Head Coach: Monty Williams comes over from being an assistant in Portland and steps into a tough spot as a first year, man. On the court he’s asked to get blood from a stone (the Hornet bench, the starters will be pretty good). Also, he was brought in to try and form a tight relationship with CP3, to help keep him around. We’ll see how that plays out.

You can’t really mention Williams without talking about new GM Dell Demps. Demps is a well-respected guy around the league who is going to have to find a way to get talent in the door while not going into luxury tax range. Unless the new owner, should he ever arrive, change the rules.

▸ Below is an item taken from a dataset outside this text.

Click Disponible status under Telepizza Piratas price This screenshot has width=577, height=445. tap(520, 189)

Key Departures: Darren Collison, who came into his own when Bower trusted him in a way Byron Scott never did. The Hornets needed to trade Collison — he was the one guy they could move that would bring in talent to put around Paul at other positions (Collison just would have backed him up). Whether they got enough for that trade chip is up for discussion.

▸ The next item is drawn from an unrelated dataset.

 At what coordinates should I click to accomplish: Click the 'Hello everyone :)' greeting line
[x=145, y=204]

James Posey and his oversized contract were shipped out to save money, tied to the Collison trade. Mo Peterson was shipped out mostly to save money, Julian Wright went out to bring in some depth at guard.

Key Additions: Trevor Ariza, who is now Chris Paul’s wingman and should bring some better defense on the perimeter to a team that could use it. Marco Belinelli and Mustafa Shakur will try to prove they can be quality players off the bench. Aaron Gray, Craig Brackins and Quincy Pondexter also all come over, but may not play much.

Best case scenario: Everyone stays healthy, the bench comes together well enough and they make it back into the playoffs in the West.

For that to happen: Distractions and health issues can’t get in the way of a decent roster, and the bench needs to come togehter.

I never trust teams that that are undergoing an ownership change, and as we passed along this morning the sale of the Hornets is still alive and well. This sale could be good for the team and franchise long term — Gary Chouest could come in and invest in players and really turn the feel of the franchise around. But that has yet to be proven. Or for him to even get the team yet.

And ownership changes will just fuel the CP3 trade  rumors and distractions — with New York papers fanning the embers of whatever is there. Same is true if and when this team hits a rough patch this season (everyone does). Paul is not talking publicly about going, he has done the right things lately, but this fire will not die out this season. The team will have to learn to play and ignore all the talk.

On the court, this team could be pretty good. The starting five is good — Paul is a game changer, one of the elite guys in the league. Marcus Thornton stepped up last season and showed he can play the two, Ariza will bring defense and better energy that Peja has in years, David West remains a quality four and Emeka Okafor is solid at the five. That’s a nice group that can run or play in half court.

For this team to really make the playoffs, it will be about the bench — Peja Stojakovic is your designated gunner off the pine, but he has not been a great gunner in recent years. (Also, as he is in the last year of a big deal, look for his name to come up in a lot of trade talks.) Mustafa Shakur will be CP3’s backup and could be another D-League success story, but he’s going to be challenged to prove it. Marco Belinilli is going to have to play better. Then it’s guys like Aaron Gray that are hard for coaches to trust.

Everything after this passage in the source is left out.